The task:
Format the rows below as a numbered list, omitting any blank lines.

________________

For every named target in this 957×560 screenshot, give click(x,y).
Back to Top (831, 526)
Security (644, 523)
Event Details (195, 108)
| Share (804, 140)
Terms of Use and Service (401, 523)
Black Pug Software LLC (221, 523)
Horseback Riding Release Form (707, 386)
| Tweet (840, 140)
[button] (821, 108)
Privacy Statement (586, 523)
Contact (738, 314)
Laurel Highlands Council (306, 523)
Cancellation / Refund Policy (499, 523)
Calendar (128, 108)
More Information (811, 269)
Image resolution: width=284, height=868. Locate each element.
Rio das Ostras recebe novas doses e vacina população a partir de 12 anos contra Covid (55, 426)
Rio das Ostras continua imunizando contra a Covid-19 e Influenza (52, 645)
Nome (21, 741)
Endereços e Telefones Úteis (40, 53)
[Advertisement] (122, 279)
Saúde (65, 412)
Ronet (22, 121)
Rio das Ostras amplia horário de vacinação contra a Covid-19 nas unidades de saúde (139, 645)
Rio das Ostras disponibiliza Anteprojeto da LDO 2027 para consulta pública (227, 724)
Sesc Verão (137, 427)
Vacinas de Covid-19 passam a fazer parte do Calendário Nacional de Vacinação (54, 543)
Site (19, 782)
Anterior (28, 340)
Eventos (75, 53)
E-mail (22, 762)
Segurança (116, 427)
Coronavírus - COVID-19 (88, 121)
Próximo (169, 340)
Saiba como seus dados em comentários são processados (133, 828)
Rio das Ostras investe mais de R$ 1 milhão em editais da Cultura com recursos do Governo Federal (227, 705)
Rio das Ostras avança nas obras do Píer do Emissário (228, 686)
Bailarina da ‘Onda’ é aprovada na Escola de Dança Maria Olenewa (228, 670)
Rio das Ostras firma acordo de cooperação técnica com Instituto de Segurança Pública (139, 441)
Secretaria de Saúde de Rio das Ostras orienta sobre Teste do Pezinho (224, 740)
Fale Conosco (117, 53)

________________

Output:
1. For every named target in this 957×560 screenshot, give click(x,y).
2. Back to Top (831, 526)
3. Security (644, 523)
4. Event Details (195, 108)
5. | Share (804, 140)
6. Terms of Use and Service (401, 523)
7. Black Pug Software LLC (221, 523)
8. Horseback Riding Release Form (707, 386)
9. | Tweet (840, 140)
10. [button] (821, 108)
11. Privacy Statement (586, 523)
12. Contact (738, 314)
13. Laurel Highlands Council (306, 523)
14. Cancellation / Refund Policy (499, 523)
15. Calendar (128, 108)
16. More Information (811, 269)
17. Image resolution: width=284, height=868. Locate each element.
18. Rio das Ostras recebe novas doses e vacina população a partir de 12 anos contra Covid (55, 426)
19. Rio das Ostras continua imunizando contra a Covid-19 e Influenza (52, 645)
20. Nome (21, 741)
21. Endereços e Telefones Úteis (40, 53)
22. [Advertisement] (122, 279)
23. Saúde (65, 412)
24. Ronet (22, 121)
25. Rio das Ostras amplia horário de vacinação contra a Covid-19 nas unidades de saúde (139, 645)
26. Rio das Ostras disponibiliza Anteprojeto da LDO 2027 para consulta pública (227, 724)
27. Sesc Verão (137, 427)
28. Vacinas de Covid-19 passam a fazer parte do Calendário Nacional de Vacinação (54, 543)
29. Site (19, 782)
30. Anterior (28, 340)
31. Eventos (75, 53)
32. E-mail (22, 762)
33. Segurança (116, 427)
34. Coronavírus - COVID-19 (88, 121)
35. Próximo (169, 340)
36. Saiba como seus dados em comentários são processados (133, 828)
37. Rio das Ostras investe mais de R$ 1 milhão em editais da Cultura com recursos do Governo Federal (227, 705)
38. Rio das Ostras avança nas obras do Píer do Emissário (228, 686)
39. Bailarina da ‘Onda’ é aprovada na Escola de Dança Maria Olenewa (228, 670)
40. Rio das Ostras firma acordo de cooperação técnica com Instituto de Segurança Pública (139, 441)
41. Secretaria de Saúde de Rio das Ostras orienta sobre Teste do Pezinho (224, 740)
42. Fale Conosco (117, 53)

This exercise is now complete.